(Task description)
Reproduce verbatim the lines from the one containing "FdFeaModel.FeaShell grid icon" through the end of the lines below, both ends included. Omit the pictures from your answer.
## START Records provided
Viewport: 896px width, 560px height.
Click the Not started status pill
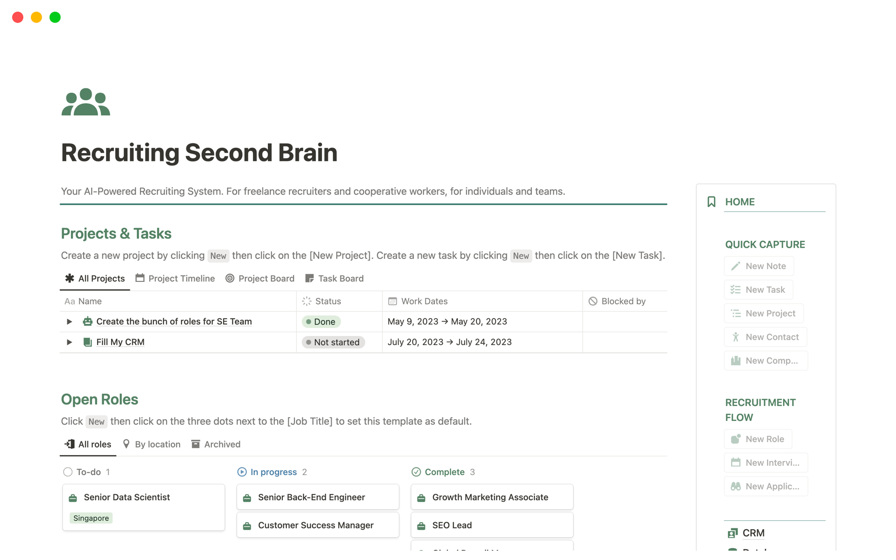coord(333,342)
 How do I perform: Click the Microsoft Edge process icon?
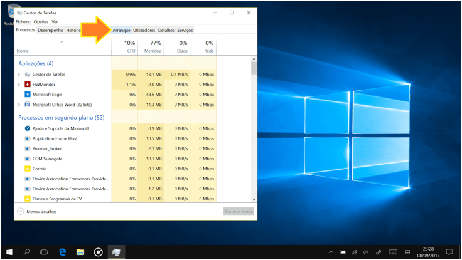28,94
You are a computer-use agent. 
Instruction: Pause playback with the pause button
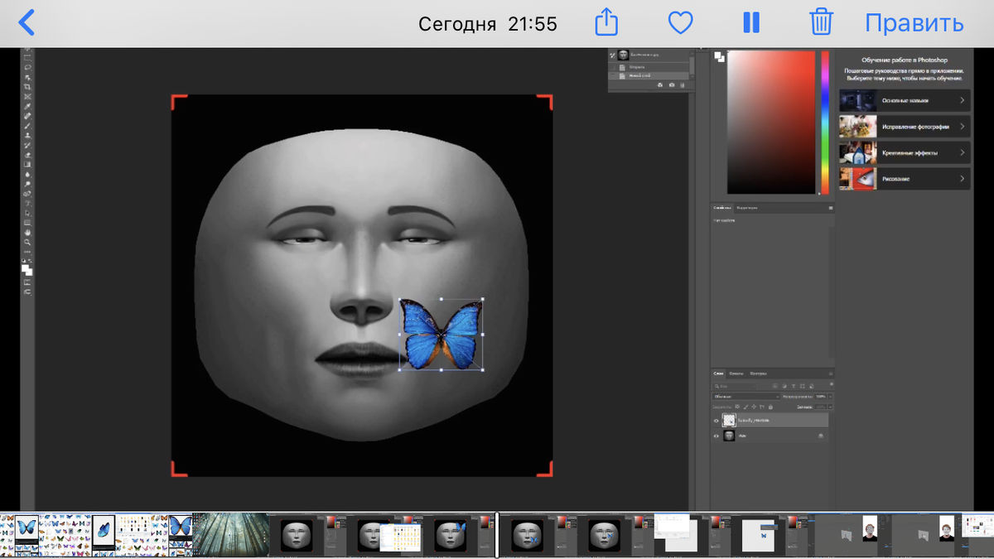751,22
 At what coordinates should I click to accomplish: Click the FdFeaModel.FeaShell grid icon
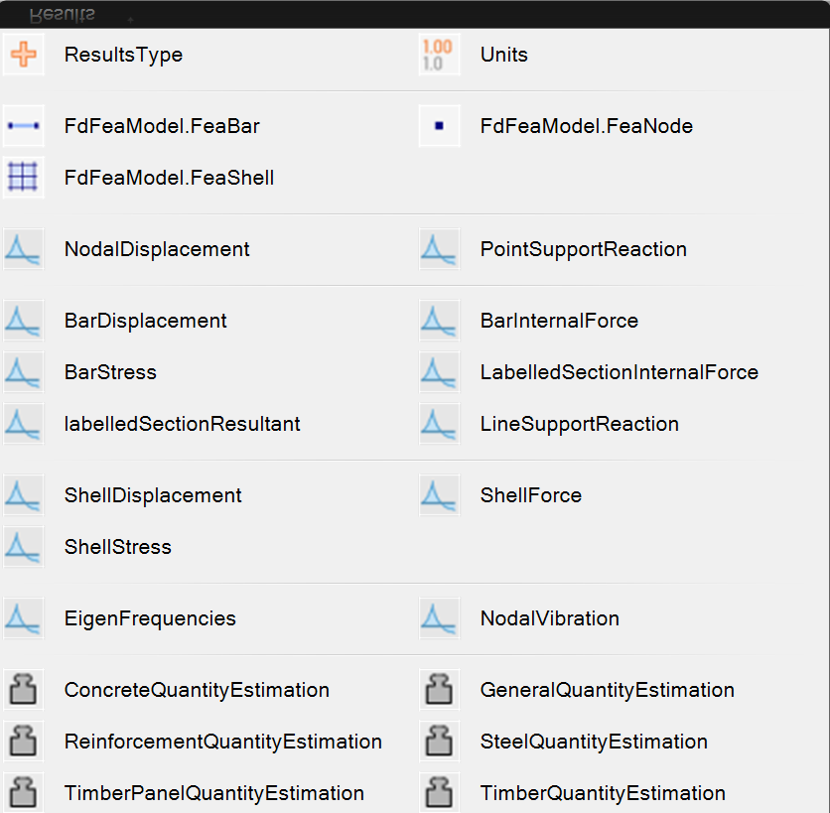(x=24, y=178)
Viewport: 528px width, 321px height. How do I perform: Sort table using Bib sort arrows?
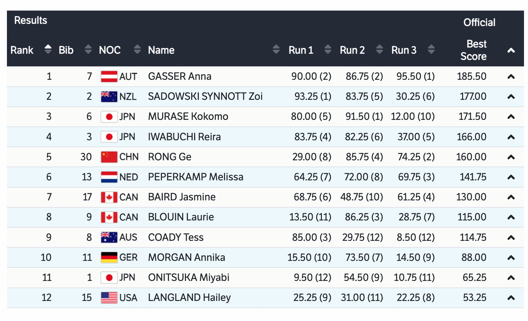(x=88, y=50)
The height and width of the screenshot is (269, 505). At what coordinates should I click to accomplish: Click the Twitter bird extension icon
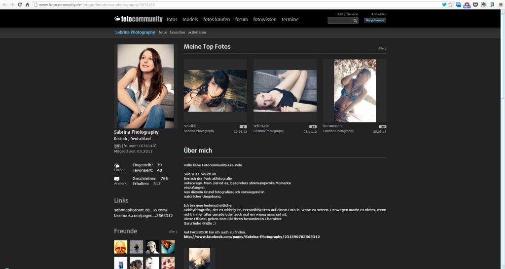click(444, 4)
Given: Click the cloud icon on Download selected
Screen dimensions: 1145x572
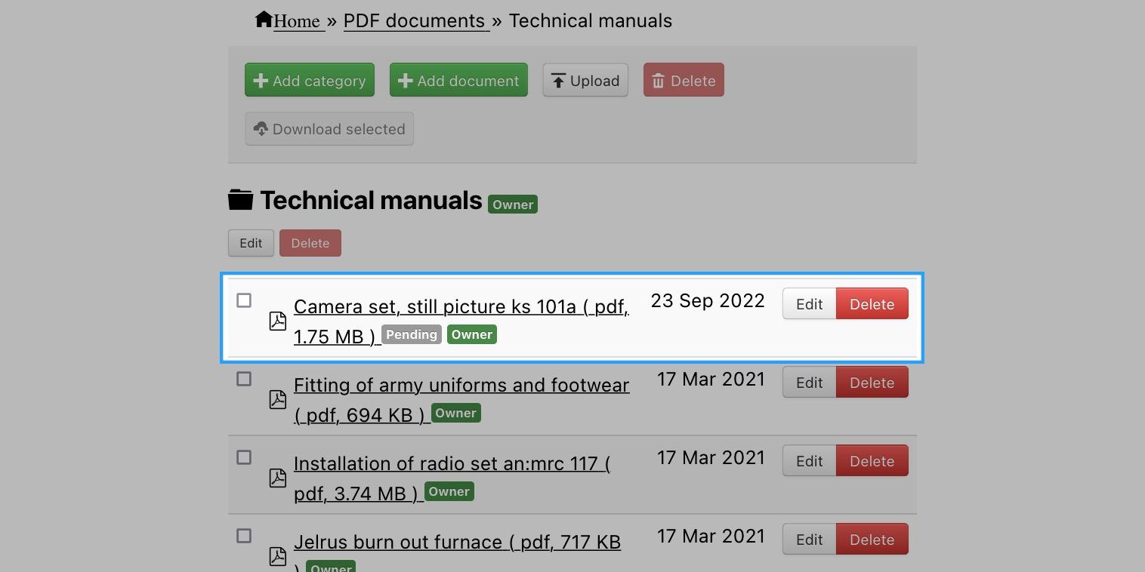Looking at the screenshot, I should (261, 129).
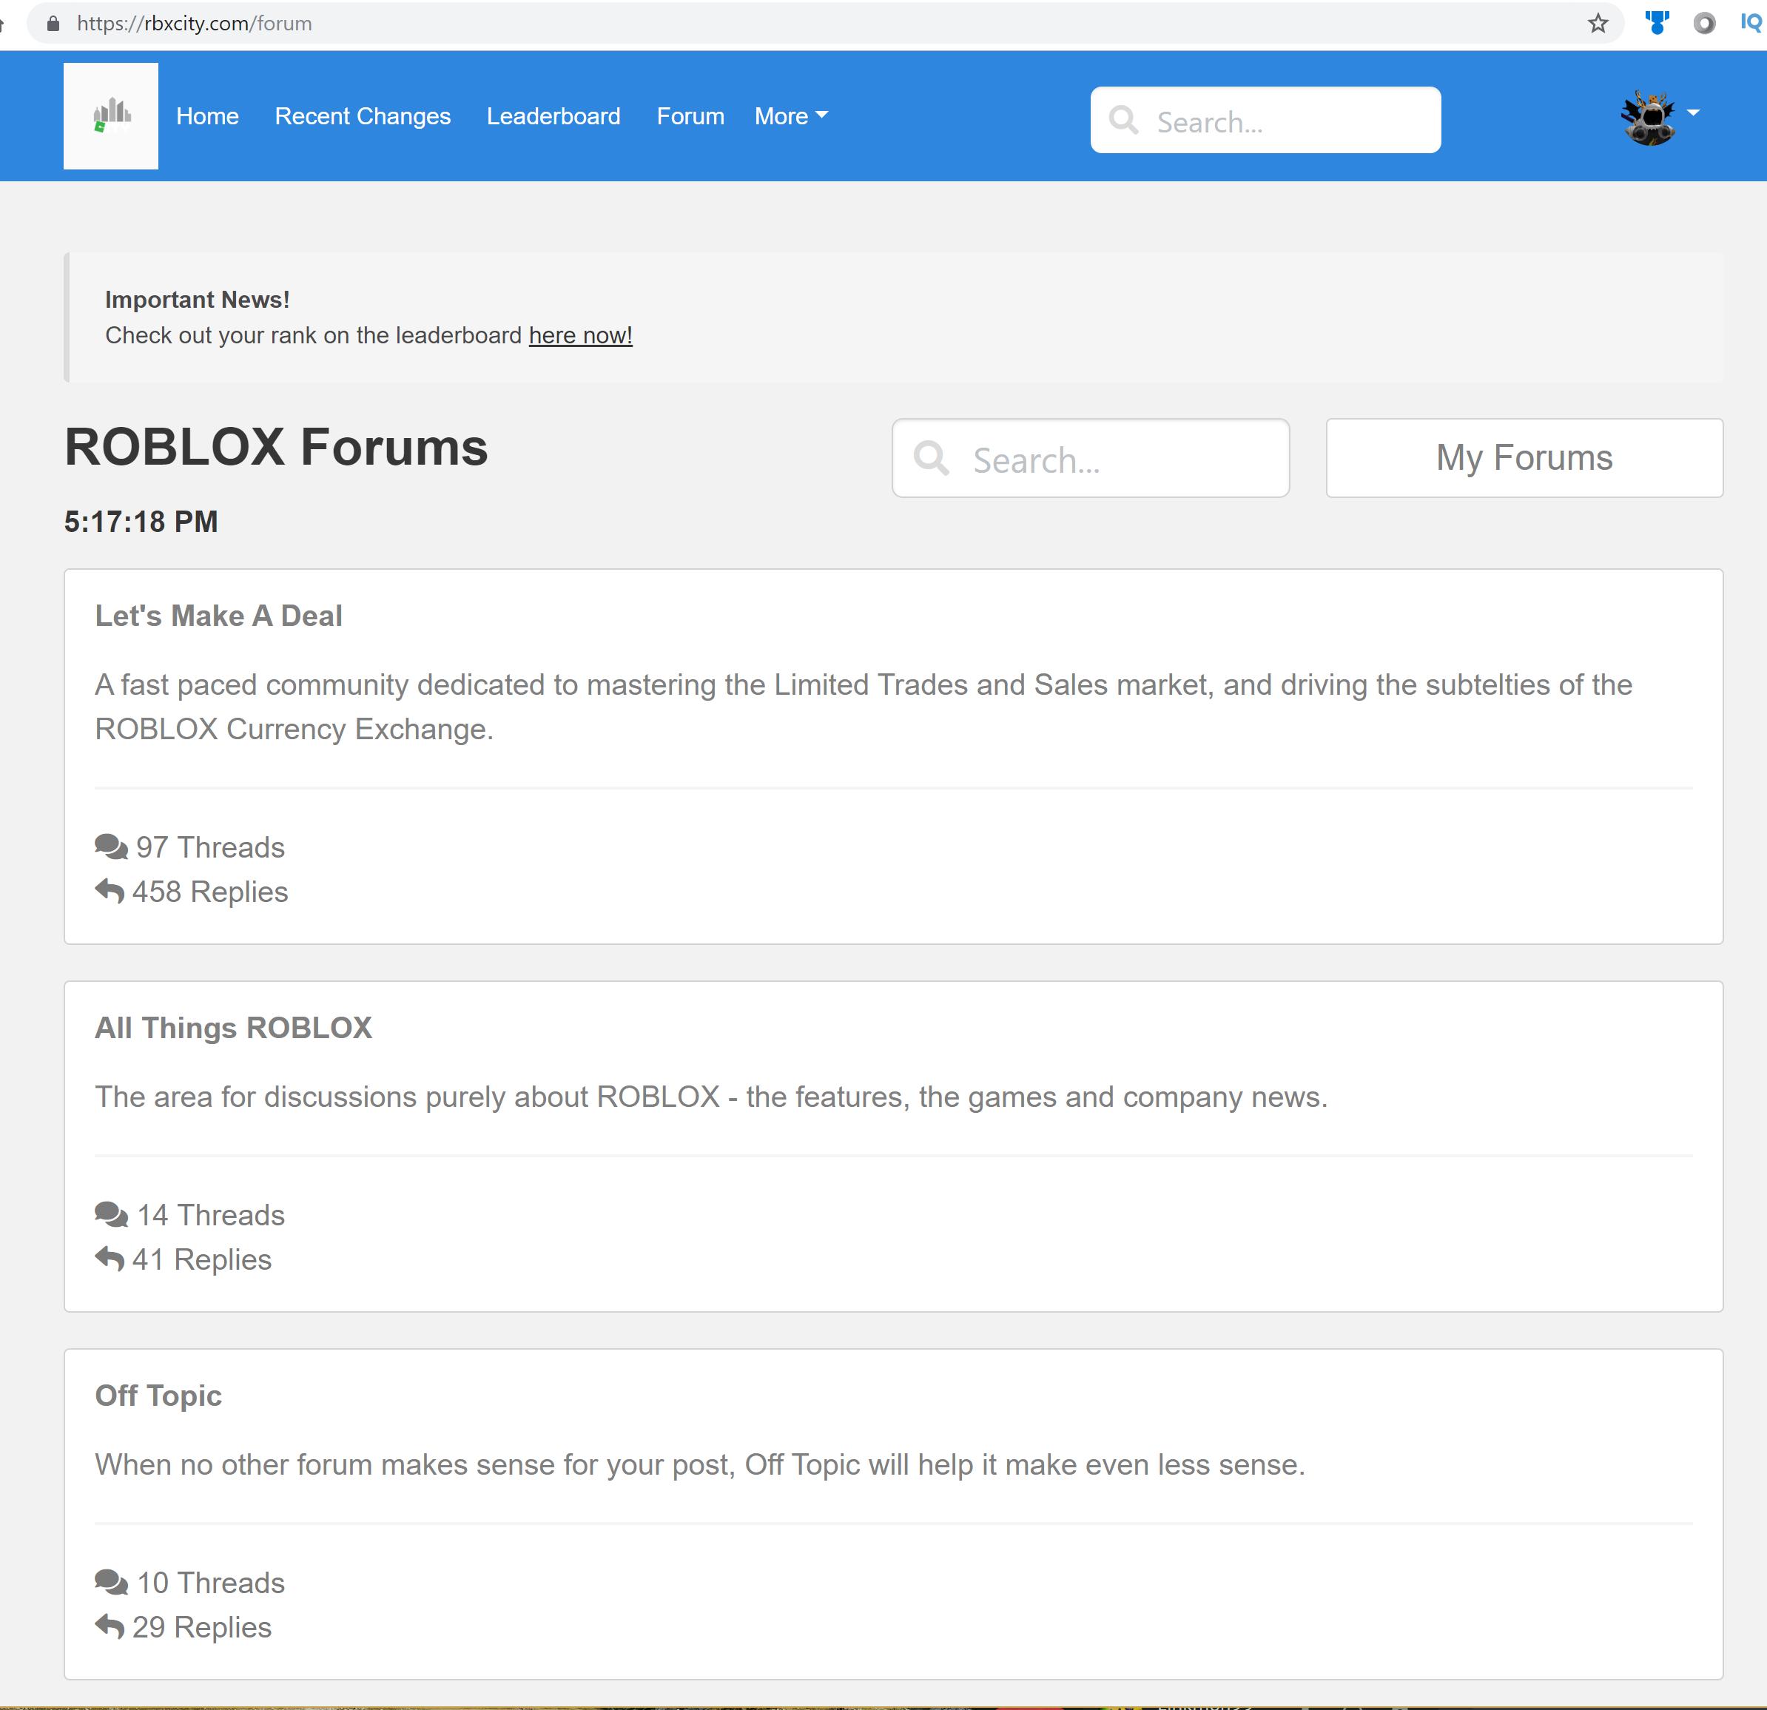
## END Records provided
(Output for this exercise)
 At what coordinates should I click to accomplish: Click the FdFeaModel.FeaShell grid icon
(x=24, y=178)
Viewport: 528px width, 321px height. How do I perform: Sort table using Bib sort arrows?
(x=88, y=50)
The height and width of the screenshot is (269, 505). At what coordinates should I click to accomplish: Click the Twitter bird extension icon
click(444, 4)
Given: Click the cloud icon on Download selected
Screen dimensions: 1145x572
Looking at the screenshot, I should (261, 129).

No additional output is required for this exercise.